The second area where graphic designers have a huge impact is the amount of forest products that are expended in print publishing. Whether it’s a matter of being cautious about how much paper is used up, or what kinds of papers are used in terms of recycled fibers, designers are the ones often around the table to help make the decisions as to what gets used.
The third area where designers and visual communicators have a specific power, is simply, what messages are sent out there and how truthful they are. While it’s true that the person bankrolling the sending of the message is a president, CEO, or assistant deputy minister, the reality is that these people rely on professionals to craft those messages and to send them. If everyone would say ‘no we’re not willing to send a message that is just plain wrong,’ then eventually the power centres would run out of people to hire to do it. Of course, there’s always that concern, ‘well if I don’t do it, then the next guy will.’ On the other hand there are a lot of ethical issues where you can just say, ‘well I was just following orders’ kind of thinking. But what really shifts things, is while a CEO may be completely profit oriented, eventually profit orientation includes taking into account-public opinion. Practitioners are in a position where they can help shift public opinion as to what is and is not acceptable and what is reasonable. I’m not talking about doing specific public relations campaigns, but society makes decisions about what is acceptable based on experts.
So if, visual communicators can elevate their profession to a level in which they are perceived as experts, in let’s say, the same way an architect is perceived. For example if you want to know if a building is safe, or is about to crumble, what would you do? You would consult with experts, say architects. If the architects say that the building is OK, then we trust that the building is safe because we trust architects. On the flip side, if the architects say that the building isn’t safe, ‘we wouldn’t go into it ourselves,’ you’d probably trust that opinion over say that of politicians. If we want to know if a specific product is safe or not, or if we should eat a certain type of food, or take a drug, we talk to doctors.
But visual communication is a young profession, so we’re just at the beginning of defining our role in society and having society recognizing our importance. I don’t expect society to be as mature when it comes to visual literacy. Certainly, in our society, we tend to be very literate in terms of words, but we’re not as literate in terms of visuals. Or we don’t recognize it as such, quite yet.

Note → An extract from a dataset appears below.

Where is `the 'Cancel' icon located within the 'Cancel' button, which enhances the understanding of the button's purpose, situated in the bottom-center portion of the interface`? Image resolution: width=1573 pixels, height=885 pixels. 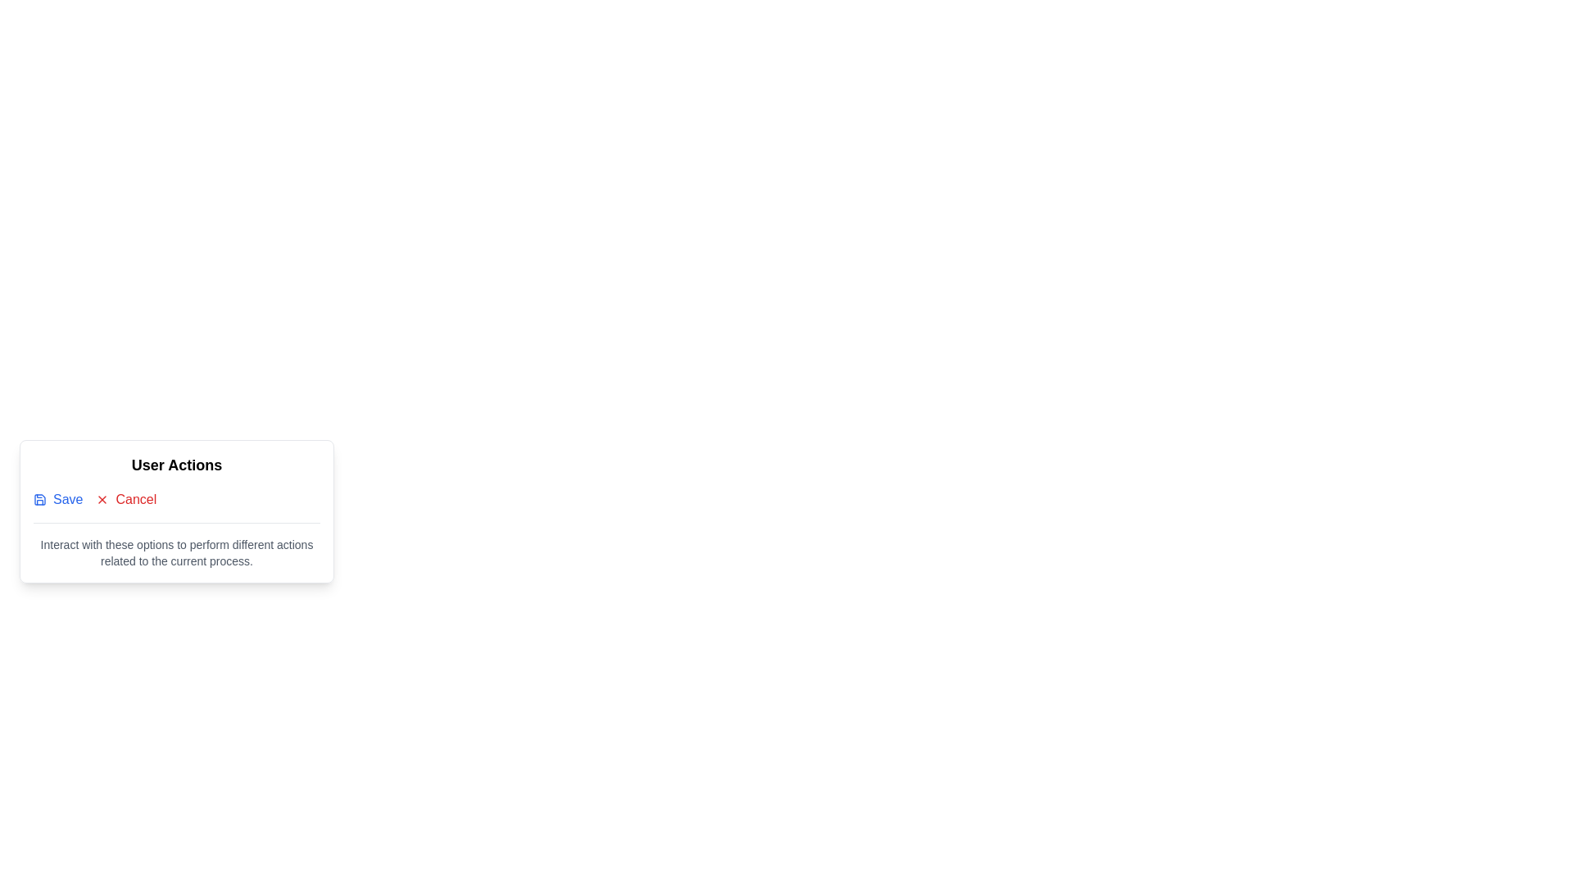 the 'Cancel' icon located within the 'Cancel' button, which enhances the understanding of the button's purpose, situated in the bottom-center portion of the interface is located at coordinates (102, 498).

We have a society that’s based on word-based legal systems. For instance, if I put up a billboard that lies, just out and out lies using words-we can look at that and recognize it-and it’s not allowed. But if you juxtapose certain visual items, you create a visual sentence. And if the visual sentence lies, we’re not as quick to say that it’s a lie, or if it’s just misleading. We’re much less critical about visual lies, we allow it.

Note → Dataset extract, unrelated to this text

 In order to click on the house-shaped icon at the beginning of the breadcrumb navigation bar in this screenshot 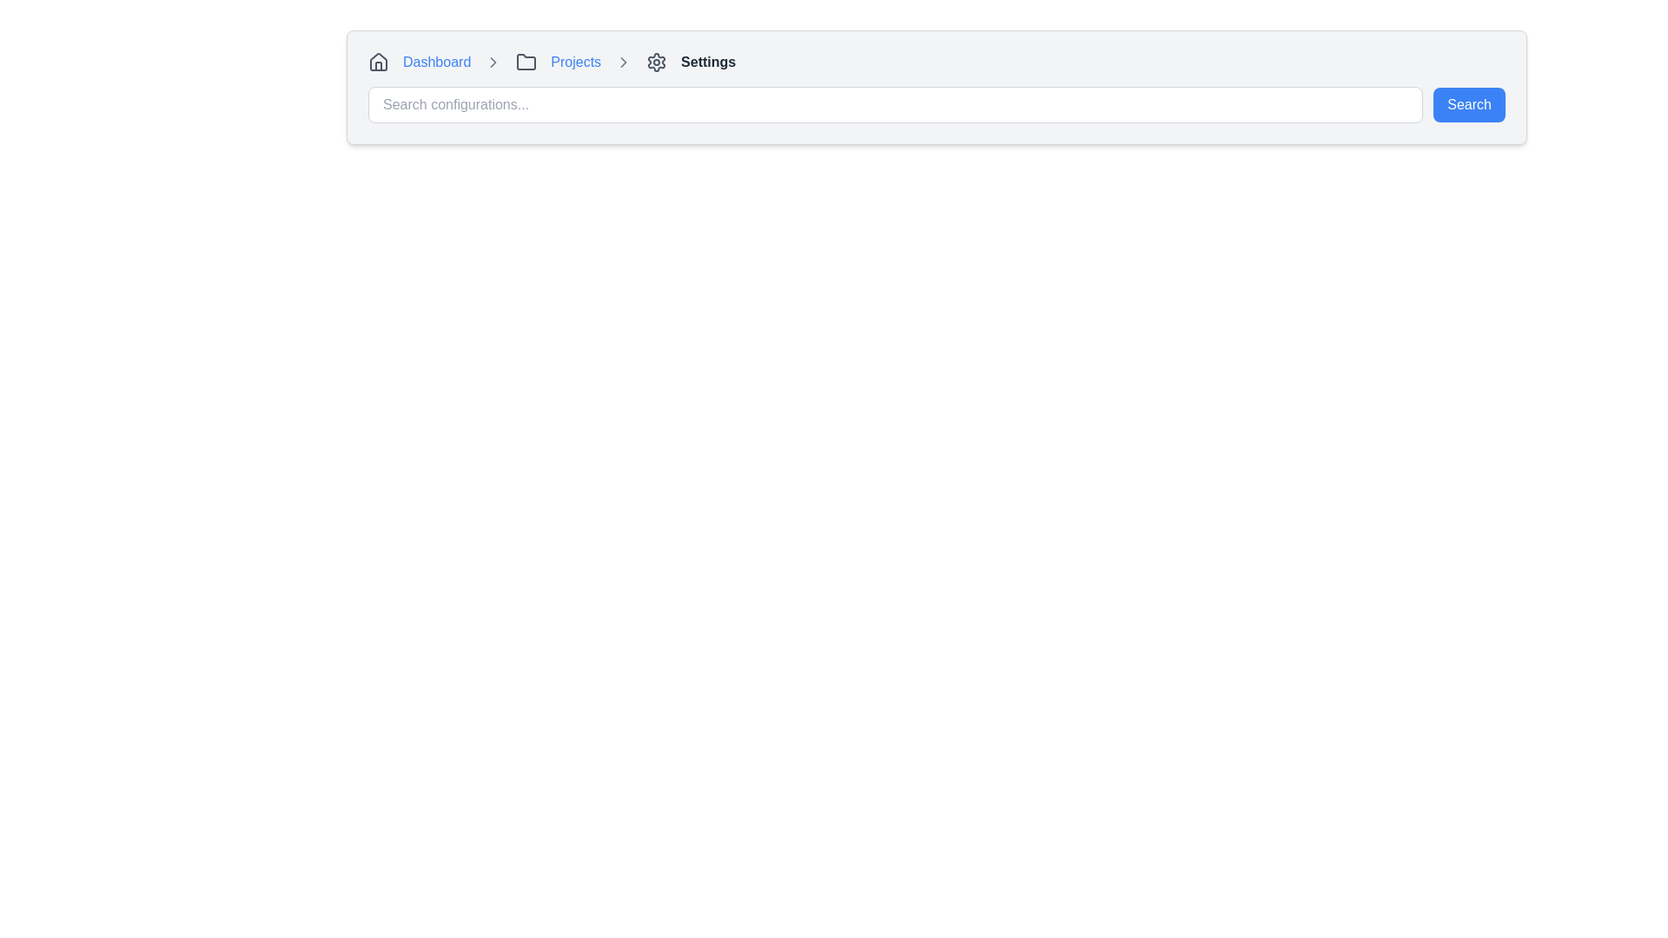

But this is changing. The good news is that society is becoming much more visually literate and more media aware. Year by year, you can see the shift. There are a number of indicators that demonstrate that visual literacy is on the rise. Society’s knowledge of who visual communicators are and their role in society is leaping forward every five years. People didn’t even know what a graphic designer was ten or fifteen years ago. Now most people know what the profession is.